Do you still keep in touch with those guys?

I keep in touch very limited with them.  It was a little difficult as the two of them for the majority of their careers played outside of Colorado.


How do you see American soccer progressing? 

We are still a long way from being at the level of say European and South American countries. U.S. soccer is similar to other industries/organizations where politics is a major influence. Plus in America there are so many other youth programs that soccer may never surpass those to make it the top sport. Soccer however could see some growth in the years to come as parents become more concerned with their children’s health and long term well being that other sports are starting to show those long term health effects.


What sort of role does a league like the UPSL have in the future of American soccer?

This sort of league is great for the future.  Before there only used to be men’s leagues, semi pro, and pro.  I feel this gives another level for players that still want to be competitive but are not at the professional level.  Many of the players that are on teams within the UPSL all played on competitive youth teams that traveled and competed for state, regional, and national championships.  This league helps bring back that culture and competitiveness.


What sort of role does Rush have in developing a player’s pathway from start to finish?

From what I see within the Rush is that they try and develop players and all age groups and all levels.  The men’s team has always been a part of the club and the women’s team has faded in and out. Having these teams available though gives players an avenue and drive to someday play on these teams. Growing up it was always an honor to be asked to play on the men’s team and it seems like this culture is coming back to the club.  With this sort of support it really helps develop high school players to advance to college and/or the pros.


Should there be different pathways for young players aspiring to play collegiate soccer vs professional soccer?

Of course anyway to help our youth achieve their goals and dreams is encouraging.  I think the way the Rush organizations is now structured helps give a good pathway for those youth players. I know now for several years the high school age group is involved in the academy development league and this is just another example of a program helped geared to develop our youth for that next level, whatever it may be.


Where do your favorite soccer memories come from? Would it be fair to say that players should never stop playing at whatever highest level they are capable of competing at?

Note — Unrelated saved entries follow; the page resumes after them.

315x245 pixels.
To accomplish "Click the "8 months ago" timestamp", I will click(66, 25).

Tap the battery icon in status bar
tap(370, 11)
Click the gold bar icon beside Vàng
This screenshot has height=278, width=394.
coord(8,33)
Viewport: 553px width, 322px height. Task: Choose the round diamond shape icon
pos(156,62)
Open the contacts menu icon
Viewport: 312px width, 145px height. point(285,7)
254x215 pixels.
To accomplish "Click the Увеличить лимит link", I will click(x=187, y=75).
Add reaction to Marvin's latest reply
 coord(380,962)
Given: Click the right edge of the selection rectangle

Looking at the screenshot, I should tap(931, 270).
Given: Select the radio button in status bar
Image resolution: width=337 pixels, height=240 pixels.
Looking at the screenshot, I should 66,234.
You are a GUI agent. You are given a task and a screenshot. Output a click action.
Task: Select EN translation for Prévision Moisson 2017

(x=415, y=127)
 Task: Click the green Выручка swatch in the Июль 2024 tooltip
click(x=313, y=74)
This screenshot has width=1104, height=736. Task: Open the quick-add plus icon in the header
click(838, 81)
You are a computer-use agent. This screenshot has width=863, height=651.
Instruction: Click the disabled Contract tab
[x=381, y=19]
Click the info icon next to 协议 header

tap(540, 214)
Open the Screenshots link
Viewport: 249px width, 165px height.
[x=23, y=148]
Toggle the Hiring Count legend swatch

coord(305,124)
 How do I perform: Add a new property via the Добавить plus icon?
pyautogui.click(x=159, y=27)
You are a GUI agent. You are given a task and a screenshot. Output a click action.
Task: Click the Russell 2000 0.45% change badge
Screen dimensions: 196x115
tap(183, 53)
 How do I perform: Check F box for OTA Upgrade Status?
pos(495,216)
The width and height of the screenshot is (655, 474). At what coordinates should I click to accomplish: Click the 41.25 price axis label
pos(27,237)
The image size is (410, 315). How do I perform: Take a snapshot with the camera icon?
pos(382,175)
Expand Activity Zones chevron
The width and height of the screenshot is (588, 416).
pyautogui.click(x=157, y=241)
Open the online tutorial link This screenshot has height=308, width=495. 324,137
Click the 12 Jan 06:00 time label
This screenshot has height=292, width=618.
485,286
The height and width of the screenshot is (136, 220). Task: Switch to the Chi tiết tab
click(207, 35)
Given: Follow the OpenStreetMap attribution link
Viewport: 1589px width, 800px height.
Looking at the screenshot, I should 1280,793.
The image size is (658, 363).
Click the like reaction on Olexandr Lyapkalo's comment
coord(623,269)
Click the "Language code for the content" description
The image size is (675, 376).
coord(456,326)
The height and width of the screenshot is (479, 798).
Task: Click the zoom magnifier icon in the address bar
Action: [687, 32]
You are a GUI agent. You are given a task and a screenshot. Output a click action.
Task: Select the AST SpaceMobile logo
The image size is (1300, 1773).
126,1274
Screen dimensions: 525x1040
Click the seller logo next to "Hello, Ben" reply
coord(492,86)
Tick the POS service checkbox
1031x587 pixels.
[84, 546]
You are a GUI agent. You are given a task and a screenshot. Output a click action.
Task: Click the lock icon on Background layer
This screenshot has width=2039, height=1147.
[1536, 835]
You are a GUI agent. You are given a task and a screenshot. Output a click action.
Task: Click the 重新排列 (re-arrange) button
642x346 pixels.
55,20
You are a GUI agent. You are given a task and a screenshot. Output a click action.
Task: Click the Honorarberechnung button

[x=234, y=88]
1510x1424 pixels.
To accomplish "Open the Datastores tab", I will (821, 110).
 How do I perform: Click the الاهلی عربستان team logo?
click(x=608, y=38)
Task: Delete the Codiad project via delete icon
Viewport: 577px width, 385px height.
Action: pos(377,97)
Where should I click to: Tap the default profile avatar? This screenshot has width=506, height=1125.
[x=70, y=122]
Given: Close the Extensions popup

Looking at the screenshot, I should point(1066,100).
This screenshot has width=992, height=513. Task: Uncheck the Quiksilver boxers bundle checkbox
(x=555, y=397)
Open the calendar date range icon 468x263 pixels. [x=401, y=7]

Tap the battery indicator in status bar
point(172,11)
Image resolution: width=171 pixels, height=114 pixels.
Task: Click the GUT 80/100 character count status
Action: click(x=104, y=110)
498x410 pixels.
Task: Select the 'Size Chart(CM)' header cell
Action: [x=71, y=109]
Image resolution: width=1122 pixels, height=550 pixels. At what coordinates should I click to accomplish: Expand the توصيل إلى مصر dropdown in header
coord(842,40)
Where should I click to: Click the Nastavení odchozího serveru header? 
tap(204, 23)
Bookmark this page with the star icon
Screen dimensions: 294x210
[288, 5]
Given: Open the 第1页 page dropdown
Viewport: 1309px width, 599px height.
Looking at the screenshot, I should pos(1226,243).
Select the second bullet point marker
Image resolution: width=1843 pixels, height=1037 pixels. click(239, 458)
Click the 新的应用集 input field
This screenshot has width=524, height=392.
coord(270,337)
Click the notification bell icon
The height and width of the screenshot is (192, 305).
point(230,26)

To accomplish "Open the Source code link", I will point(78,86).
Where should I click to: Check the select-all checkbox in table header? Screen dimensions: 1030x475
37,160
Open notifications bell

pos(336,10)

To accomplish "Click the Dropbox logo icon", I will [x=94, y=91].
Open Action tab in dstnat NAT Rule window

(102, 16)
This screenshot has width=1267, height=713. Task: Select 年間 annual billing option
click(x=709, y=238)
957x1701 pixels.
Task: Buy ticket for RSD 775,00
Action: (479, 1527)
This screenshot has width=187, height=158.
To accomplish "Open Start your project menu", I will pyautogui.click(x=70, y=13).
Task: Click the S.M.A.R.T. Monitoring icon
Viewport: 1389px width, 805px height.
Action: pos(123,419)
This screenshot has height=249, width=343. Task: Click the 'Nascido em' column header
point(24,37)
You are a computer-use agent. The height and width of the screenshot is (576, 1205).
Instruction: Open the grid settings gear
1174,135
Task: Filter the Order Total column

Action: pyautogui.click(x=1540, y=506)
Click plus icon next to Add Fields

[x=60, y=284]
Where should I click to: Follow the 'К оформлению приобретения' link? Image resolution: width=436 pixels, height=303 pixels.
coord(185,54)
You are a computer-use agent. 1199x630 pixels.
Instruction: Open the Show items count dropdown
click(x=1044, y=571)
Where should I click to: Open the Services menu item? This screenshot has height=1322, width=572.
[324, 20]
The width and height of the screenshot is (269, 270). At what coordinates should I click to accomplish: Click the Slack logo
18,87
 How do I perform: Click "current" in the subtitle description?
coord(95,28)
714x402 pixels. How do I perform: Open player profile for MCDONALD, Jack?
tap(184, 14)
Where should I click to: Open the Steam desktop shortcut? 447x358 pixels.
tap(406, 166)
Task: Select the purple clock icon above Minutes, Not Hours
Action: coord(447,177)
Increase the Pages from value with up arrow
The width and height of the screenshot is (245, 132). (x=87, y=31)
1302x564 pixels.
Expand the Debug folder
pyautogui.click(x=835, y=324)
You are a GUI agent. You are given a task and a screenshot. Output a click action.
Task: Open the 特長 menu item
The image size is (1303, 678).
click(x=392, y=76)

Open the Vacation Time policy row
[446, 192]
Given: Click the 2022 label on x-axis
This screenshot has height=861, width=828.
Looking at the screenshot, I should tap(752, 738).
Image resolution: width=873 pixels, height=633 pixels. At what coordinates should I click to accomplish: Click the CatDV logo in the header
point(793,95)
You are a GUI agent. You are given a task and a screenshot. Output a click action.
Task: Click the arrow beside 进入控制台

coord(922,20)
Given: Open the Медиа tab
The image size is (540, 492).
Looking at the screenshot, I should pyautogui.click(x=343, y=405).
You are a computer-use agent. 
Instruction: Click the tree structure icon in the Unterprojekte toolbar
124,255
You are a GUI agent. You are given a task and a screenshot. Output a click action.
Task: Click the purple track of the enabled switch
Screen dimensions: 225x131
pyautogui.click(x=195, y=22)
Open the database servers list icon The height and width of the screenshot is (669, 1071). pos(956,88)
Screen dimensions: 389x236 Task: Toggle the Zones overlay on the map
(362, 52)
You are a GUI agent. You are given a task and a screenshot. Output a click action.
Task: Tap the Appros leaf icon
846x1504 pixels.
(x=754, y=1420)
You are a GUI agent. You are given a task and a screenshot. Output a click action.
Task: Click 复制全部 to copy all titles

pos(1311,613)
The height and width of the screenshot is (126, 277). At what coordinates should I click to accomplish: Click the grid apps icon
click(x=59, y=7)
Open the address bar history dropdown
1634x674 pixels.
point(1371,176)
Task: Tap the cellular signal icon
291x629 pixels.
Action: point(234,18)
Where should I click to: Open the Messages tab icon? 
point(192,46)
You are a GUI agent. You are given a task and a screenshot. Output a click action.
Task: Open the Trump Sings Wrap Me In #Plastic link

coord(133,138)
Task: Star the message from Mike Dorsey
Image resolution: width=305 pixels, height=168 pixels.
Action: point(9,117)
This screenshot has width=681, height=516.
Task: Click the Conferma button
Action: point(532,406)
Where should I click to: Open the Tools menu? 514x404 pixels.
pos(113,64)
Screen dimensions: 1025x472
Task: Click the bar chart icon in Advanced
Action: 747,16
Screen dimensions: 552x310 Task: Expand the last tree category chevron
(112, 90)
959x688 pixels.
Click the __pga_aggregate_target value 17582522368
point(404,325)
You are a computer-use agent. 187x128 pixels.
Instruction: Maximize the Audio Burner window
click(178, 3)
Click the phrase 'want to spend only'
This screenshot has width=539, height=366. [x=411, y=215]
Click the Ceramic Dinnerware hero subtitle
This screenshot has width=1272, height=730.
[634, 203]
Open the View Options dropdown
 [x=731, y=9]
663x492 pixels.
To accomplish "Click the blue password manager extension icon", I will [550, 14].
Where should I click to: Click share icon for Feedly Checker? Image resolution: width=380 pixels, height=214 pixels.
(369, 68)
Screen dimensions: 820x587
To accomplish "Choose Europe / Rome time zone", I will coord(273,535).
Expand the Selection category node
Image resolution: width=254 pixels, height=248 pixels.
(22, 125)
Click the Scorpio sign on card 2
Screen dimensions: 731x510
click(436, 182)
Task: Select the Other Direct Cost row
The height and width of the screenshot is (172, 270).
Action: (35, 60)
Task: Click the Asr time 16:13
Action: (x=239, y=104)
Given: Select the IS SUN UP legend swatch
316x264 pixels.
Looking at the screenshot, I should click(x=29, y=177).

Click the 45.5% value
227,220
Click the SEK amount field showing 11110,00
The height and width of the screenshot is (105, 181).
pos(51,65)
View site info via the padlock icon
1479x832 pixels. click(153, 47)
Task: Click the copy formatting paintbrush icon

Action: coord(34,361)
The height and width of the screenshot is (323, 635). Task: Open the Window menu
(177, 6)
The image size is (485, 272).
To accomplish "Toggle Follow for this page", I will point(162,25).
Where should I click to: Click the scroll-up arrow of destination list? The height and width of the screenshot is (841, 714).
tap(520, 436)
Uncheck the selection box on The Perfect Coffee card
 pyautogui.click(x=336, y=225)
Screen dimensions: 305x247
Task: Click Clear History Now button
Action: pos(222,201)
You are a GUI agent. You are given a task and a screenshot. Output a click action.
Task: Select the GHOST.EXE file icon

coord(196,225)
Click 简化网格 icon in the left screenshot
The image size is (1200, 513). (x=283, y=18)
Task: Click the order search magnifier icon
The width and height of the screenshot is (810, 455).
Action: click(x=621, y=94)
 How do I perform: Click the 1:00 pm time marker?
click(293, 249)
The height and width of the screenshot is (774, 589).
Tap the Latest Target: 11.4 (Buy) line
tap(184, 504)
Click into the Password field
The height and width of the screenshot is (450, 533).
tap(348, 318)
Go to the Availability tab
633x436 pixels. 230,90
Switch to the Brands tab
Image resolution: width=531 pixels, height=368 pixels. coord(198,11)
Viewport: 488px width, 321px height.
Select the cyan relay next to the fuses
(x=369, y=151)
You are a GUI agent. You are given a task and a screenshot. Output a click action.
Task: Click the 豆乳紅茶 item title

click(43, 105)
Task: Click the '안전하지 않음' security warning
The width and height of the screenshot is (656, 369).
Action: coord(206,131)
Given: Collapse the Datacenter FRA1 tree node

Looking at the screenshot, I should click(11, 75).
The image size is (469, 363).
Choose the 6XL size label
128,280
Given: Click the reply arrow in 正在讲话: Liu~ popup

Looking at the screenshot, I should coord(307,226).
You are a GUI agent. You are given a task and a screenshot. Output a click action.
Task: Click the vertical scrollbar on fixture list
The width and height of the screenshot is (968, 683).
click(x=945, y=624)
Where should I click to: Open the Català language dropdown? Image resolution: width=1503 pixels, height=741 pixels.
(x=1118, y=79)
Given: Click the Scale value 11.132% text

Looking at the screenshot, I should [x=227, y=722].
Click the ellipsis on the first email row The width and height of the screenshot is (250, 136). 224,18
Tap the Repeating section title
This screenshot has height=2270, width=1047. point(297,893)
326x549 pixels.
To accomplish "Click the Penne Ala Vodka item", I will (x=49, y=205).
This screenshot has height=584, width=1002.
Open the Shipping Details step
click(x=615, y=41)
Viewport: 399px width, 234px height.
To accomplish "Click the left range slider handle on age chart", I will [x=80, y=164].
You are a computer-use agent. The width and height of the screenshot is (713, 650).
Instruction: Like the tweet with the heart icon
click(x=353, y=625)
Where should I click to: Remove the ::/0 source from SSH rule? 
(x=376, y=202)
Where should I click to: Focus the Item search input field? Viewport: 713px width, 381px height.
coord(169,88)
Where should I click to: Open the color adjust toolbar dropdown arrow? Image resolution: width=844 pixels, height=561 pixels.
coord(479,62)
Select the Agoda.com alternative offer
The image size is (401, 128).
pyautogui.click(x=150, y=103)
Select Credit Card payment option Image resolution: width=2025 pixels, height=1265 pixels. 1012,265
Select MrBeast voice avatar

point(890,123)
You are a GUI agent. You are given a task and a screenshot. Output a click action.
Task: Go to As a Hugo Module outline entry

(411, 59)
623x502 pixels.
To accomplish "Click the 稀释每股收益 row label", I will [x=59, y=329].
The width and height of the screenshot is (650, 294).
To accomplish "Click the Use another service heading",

To be honest I have favorite memories at all levels and this is one reason why I am still playing today.  I love the game and still find joy in playing at a high level.  I grew up being coached by my dad so who wouldn’t cherish those moments? I then played for a very successful club team winning 9 straight state championships and 2 regional championships, played for a high school team that won 50 straight games and 2 state titles, I went on and played for the University of Denver for 4 years and helped build that program to what it is today, played PDL, played semi pro, and played for some successful Men’s open teams with the Denver Kickers and Colorado Rush.

That being said I truly believe that if your health allows and you still enjoy playing that yes you should never stop. I know lots of friends and teammates that regret giving it up.  Some of my best friends were/are teammates, and when you continue to play you continue to build those relationships.  Also playing sports helps shape you as a person off the field and I can thank soccer for some of my character traits today.